[Lines of data]
======

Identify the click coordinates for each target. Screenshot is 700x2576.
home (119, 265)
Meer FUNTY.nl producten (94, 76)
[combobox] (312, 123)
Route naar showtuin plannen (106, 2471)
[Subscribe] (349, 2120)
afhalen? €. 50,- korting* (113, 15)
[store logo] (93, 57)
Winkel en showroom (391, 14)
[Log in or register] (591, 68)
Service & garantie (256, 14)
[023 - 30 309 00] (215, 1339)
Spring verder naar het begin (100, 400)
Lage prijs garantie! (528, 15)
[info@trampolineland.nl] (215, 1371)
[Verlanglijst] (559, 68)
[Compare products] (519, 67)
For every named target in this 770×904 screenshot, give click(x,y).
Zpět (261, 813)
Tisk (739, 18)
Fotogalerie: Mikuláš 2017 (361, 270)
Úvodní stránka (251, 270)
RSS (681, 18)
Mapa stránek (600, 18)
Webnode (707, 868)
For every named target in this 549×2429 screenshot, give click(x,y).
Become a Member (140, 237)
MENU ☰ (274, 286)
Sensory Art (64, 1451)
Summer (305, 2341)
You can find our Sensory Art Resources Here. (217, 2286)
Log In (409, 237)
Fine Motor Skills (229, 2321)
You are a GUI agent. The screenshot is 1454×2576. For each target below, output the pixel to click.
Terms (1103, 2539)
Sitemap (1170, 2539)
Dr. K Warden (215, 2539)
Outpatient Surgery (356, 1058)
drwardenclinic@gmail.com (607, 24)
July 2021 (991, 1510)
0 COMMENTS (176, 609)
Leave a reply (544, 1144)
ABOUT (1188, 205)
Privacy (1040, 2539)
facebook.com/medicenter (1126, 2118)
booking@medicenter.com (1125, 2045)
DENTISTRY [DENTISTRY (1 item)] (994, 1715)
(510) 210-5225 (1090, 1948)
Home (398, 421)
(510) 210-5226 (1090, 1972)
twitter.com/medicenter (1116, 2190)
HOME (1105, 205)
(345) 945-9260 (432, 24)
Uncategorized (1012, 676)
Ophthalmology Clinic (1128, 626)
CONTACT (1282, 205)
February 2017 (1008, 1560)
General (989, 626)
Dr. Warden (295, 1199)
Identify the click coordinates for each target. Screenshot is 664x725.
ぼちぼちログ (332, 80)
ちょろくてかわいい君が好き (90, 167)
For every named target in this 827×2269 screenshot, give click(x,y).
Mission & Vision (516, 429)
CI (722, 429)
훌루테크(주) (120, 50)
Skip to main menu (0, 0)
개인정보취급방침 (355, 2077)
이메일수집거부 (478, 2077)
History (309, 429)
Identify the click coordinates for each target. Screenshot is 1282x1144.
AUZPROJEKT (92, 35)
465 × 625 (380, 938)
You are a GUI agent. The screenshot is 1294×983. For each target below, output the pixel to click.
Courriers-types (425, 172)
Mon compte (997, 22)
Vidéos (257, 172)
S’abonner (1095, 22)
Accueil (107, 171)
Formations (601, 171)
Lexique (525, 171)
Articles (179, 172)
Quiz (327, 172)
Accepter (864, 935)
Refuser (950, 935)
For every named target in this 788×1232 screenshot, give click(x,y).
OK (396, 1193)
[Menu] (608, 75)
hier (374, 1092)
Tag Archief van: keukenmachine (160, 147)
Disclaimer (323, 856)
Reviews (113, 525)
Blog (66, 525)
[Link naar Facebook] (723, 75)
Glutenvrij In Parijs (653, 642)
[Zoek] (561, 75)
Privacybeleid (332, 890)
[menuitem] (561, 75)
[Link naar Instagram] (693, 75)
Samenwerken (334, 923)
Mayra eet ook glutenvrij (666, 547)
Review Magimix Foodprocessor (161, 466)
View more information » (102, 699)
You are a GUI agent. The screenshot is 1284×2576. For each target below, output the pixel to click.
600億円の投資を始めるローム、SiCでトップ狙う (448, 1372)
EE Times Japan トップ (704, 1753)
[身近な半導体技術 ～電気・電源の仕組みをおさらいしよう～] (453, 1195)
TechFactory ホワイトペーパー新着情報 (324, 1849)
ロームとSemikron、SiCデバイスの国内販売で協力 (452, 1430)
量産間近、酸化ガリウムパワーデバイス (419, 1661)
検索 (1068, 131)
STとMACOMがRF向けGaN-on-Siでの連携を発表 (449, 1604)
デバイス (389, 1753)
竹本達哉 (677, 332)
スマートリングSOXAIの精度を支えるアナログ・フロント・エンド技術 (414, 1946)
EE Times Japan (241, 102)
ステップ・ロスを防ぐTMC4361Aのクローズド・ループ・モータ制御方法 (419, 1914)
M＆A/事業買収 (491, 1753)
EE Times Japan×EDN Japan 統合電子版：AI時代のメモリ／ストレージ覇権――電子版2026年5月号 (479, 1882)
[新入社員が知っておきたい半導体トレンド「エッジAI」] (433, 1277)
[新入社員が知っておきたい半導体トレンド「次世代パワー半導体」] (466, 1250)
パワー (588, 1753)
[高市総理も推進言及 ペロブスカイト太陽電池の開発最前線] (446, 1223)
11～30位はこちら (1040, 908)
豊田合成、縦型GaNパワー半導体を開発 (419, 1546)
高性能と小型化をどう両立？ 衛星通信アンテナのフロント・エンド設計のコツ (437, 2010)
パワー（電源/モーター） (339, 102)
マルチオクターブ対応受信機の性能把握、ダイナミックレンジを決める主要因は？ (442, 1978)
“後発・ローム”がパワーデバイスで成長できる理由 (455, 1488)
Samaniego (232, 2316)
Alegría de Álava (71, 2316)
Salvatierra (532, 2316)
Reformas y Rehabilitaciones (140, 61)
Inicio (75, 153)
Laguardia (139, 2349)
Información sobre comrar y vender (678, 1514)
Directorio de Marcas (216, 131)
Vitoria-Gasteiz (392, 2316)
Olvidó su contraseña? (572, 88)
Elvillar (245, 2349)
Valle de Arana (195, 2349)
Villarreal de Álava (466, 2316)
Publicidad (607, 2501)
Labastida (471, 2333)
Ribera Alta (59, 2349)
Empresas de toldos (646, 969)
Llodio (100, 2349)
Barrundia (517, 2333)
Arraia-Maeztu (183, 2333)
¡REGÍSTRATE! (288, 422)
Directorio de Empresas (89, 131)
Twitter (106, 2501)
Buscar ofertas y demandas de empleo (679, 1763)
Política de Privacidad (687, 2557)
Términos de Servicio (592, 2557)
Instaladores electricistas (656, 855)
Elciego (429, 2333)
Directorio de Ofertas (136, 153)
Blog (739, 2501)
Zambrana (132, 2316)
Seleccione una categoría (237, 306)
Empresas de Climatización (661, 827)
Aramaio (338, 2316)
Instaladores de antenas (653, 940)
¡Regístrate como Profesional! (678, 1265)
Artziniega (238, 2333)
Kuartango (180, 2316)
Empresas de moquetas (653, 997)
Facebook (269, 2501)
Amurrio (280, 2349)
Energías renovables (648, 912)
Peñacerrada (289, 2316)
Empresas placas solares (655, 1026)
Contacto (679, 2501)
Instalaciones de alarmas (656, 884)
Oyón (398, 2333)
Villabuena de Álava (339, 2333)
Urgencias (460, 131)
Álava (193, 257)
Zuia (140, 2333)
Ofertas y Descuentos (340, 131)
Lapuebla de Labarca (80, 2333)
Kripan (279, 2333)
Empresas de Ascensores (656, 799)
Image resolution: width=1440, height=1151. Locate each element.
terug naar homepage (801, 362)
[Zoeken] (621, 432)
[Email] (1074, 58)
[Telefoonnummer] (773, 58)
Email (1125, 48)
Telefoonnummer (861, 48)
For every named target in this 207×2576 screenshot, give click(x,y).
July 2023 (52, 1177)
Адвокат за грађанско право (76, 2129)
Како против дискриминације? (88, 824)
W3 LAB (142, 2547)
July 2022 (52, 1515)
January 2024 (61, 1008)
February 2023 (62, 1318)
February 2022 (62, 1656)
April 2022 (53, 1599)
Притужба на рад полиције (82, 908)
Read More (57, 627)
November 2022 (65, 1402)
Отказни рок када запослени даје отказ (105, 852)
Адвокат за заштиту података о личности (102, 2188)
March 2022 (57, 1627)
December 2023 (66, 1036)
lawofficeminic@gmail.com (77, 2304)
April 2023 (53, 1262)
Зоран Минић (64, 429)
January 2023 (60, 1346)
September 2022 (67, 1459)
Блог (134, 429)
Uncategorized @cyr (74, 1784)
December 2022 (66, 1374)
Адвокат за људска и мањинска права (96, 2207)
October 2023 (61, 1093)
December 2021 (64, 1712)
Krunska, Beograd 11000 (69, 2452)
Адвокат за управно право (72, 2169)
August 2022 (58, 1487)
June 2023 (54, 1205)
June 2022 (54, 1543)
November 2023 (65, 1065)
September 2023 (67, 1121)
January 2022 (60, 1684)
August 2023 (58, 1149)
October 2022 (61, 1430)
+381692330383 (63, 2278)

======

▶ [Written request]
Retype the part of the material that opens with the line containing "November 2023 (65, 1065)" and runs through its final line, matching each line exactly.

▶ [Right answer]
November 2023 (65, 1065)
September 2023 (67, 1121)
January 2022 (60, 1684)
August 2023 (58, 1149)
October 2022 (61, 1430)
+381692330383 (63, 2278)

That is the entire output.